Alanon suggests that we work the program diligently for 6 months before making any major changes. The reason for this is that it takes time to develop and use the great new insights and tools to live by. I found my self esteem restored and the courage and wisdom to take the next right action for me.
I must note that I too thought I could not throw away a 17 year marriage and did not. He passed from cancer 7 years later and although, it was one of the most painful experiences in my life, I was happy I had program and learned and used this beautiful principles and tools. Keep coming back
I am going to be honest. Hope you don't mind. My ex (not an alcoholic) had a few affairs. I remember that feeling of not being wanted and he would hide the phone calls and letters...this was before texting. It was awful. The trust was gone. My AH currently has ruined the trust in my marriage.

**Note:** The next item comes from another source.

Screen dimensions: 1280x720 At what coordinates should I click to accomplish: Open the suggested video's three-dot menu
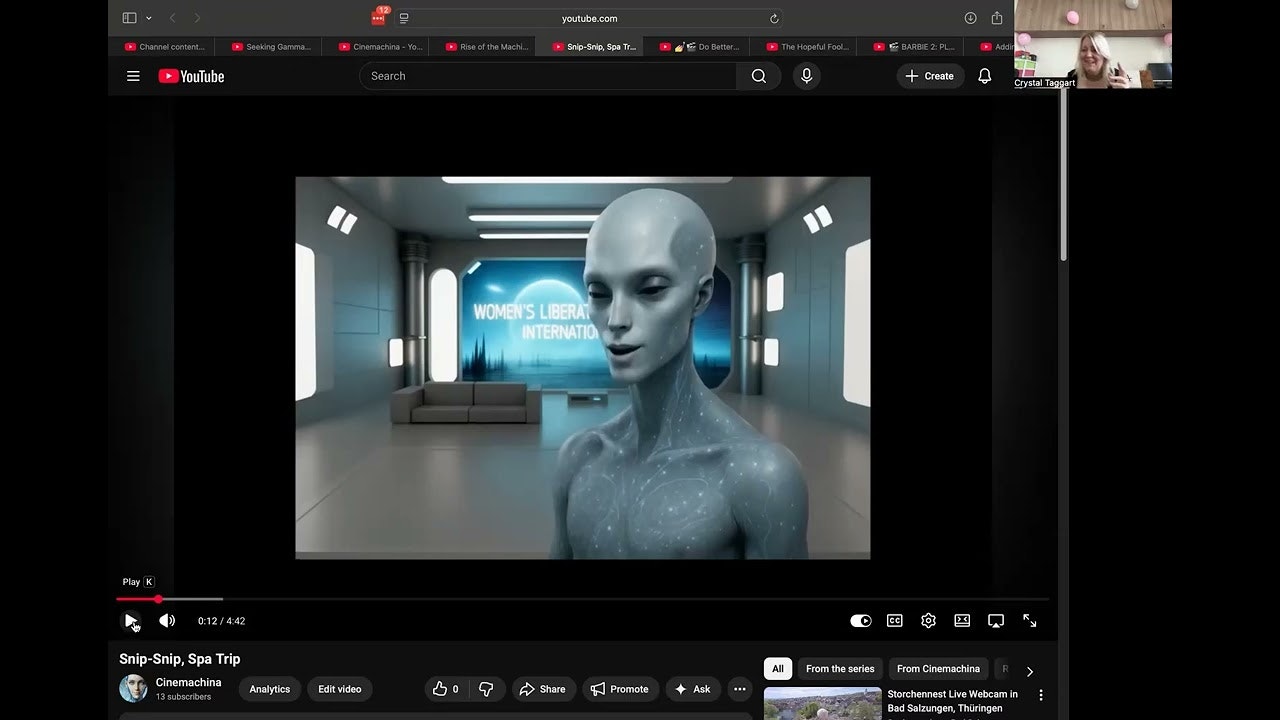tap(1041, 693)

For me, once the trust was gone, there was no marriage! I am going through divorce #2 so I understand how you feel. Your kids will be ok...in fact they might be proud of you if you kicked him to the curb. You deserve better than this. I was always worried about getting an STD too...something to think about! And do you want your kids thinking this is how a woman should be treated? My kids were a major deciding factor for me to end it. Yes, I am sad they didn't get a "normal" family life...but sometimes we have no choice and we have to put ourselves first. I wouldn't be able to put up with him having any contact with the other woman at all. I never really new for sure when or if they were having sex because he was a liar...so how could I ever know the truth? I told my ex to cut off all contact with the other woman and he couldn't do it, so we divorced. He married her and now they are getting divorced too. Oh well! Sometimes they think the grass is greener on the other side...they need to try it out for themselves...sometimes it isn't better is it??
Be strong and have boundaries for what behaviors you will or will not put up with. But don't make threats you can't carry out. In al anon there's a list of do's and dont's. They're helpful.
Hold your head up high. Keep coming back.
Ok, I am going to a hard a*** here. Let go of the Bible stuff...many get themselves into trouble living what they believe the Bible is telling them. Unless you are really good with your husband having an affair with another woman while he supposedly is in recovery and married to you (and they don't have to be having sex to be having an affair), you state what works for you and what does not work for you; calmly and strongly. You are worth more than his lousy leftovers. Find an al anon meeting, get your self esteem back and choose, with your head up, what works for YOUR life. (((hugs)))
I know the Bible tells us to be patient, kind, loving, humble, but it does not say doormat. Keep coming back...we will love you, support you and be honest with you.